Web front end
The web front-end to OSM includes many features other than the API, including messaging, diaries, friends and many others. This page attempts to document them in some helpful fashion.
Most of the logic of the web front end is implemented in Ruby on Rails, as part of the same rails app which powers the API "The Rails Port". For a technical big picture view of these things, see component overview. Improving OpenStreetMap is a round-up of potential changes to the web front end, design, and rest of OSM's architecture.
Front Page Map
The front page of OpenStreetMap.org A.K.A "The Map".
- See Browsing for help on browsing the map, and on permalinking etc
- See Slippy Map for some technical details of how the map display works
- See Front Page Design for discussion on how this page should (or shouldn't) be redesigned
Routing has long been available on other websites, making use of OpenStreetMap data, but it was introduced onto the OpenStreetMap front page in 2015, as an interface calling these external services. See Front page routing
The "query features" tool was introduced in 2014. It's lets users click on the map and open the tags for elements near where they clicked, as explained on this blog post. It is implemented with a call to Overpass API. See query features tool
The data layer is a layer you can activate, showing click-able vectors, plus a display appearing in the left side panel. See Data layer.
Accessible from the 'Details' links in the data layer, the data browser pages are more simple raw data views on the data, appearing at 'browse' URLs such as http://www.openstreetmap.org/browse/node/26821100
Currently these pages are blocked from google indexing for performance reasons, although they could potentially be rather good for grabbing google rankings (a local business / street name catalogue)
User diaries (at http://www.openstreetmap.org/diary ) can be used by mappers to keep track of their work. This serves two primary purposes:
- it helps the user to keep track of the changes and helps the user document his/her daily activities and data updates. This can be really helpful when there is a isolated user working at a under mapped locality.
- it helps other users to read each other's experiences, share expertise, and ask questions. It also helps the community members collaborate in a community project.
Anyone with a OSM account can click the diary tab and make a new entry describing their activity. HTML may be used for formatting. (Urls are made into links automatically). The interface also features a map to point the location where the activity has been carried out.

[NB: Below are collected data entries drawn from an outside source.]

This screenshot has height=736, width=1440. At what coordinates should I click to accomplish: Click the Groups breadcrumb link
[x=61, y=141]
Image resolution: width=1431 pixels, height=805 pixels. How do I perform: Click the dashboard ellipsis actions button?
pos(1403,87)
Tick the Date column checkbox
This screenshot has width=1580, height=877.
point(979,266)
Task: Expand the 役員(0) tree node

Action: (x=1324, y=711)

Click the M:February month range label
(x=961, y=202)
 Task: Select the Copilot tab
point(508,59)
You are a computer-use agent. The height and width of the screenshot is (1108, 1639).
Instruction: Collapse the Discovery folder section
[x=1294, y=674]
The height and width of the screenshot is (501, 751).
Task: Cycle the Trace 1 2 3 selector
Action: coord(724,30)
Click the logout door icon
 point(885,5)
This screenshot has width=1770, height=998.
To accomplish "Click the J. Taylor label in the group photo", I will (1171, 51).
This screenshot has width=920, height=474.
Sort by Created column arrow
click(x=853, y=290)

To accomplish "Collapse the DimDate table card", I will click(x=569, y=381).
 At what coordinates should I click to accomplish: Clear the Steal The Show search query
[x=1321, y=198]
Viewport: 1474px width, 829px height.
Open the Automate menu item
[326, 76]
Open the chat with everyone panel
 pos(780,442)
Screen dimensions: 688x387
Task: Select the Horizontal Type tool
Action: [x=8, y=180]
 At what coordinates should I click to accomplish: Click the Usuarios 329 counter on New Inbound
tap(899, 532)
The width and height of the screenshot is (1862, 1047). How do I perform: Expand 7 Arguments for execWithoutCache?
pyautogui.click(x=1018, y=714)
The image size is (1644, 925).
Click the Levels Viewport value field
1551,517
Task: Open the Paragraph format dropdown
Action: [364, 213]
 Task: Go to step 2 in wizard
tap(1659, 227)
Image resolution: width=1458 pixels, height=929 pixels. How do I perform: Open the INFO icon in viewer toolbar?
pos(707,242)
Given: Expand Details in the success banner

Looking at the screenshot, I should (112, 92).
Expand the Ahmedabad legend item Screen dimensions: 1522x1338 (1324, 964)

Users can also browse through diary entries of other people using the given link.
User messaging feature is built to serve the purpose of communication between the registered users of OSM. Users can send private messages to other users through this feature. The user for whom the message is addressed is intimated through email, given during the registration, about any new incoming messages.
You can make friends with each other (just like on facebook and many other sites these days) At the moment this doesn't do much. It allows you to see the home location of your friends (if they've set it). These appear as blue markers on the map on your user page. Other users may also be able to see your home location, but only if theirs is very nearby (the green markers)
Permissions and roles
There are currently two roles that a user may have in OSM:
- Users in this role are able to manage the roles of other users. There are a very small number of admins.
- Users in this role can create temporary blocks on other users, which prevent those other users from using the API. This is a feature to prevent vandalism. There are currently no moderators, but this will be reviewed at the next Data working group meeting, along with any procedures which need to be put in place to monitor and regulate moderator activity.
Administrators can be distinguished by the yellow star to the right of their display name on their user page.
Moderators are able to create temporary blocks, giving a textual reason for the block. These blocks are publicly visible, so that members of the community can discuss these issues and blocks in public. In addition to the message, blocks have another two features:
- Expiry time: the block is for a certain amount of time (currently max. 4 days). This is to give time for dialogue to take place and any damage to the map to be repaired.
- Require message read: the block is enforced until the user logs in via the web interface and views a message. This is to ensure that users are aware of any reason that their behaviour may be considered unsuitable.
Both features can be combined, expiring only when both conditions are met. Moderators can also revoke blocks, if they turn out not to be necessary any further.
Moderators are identified by the blue star to the right of their display name on their user page.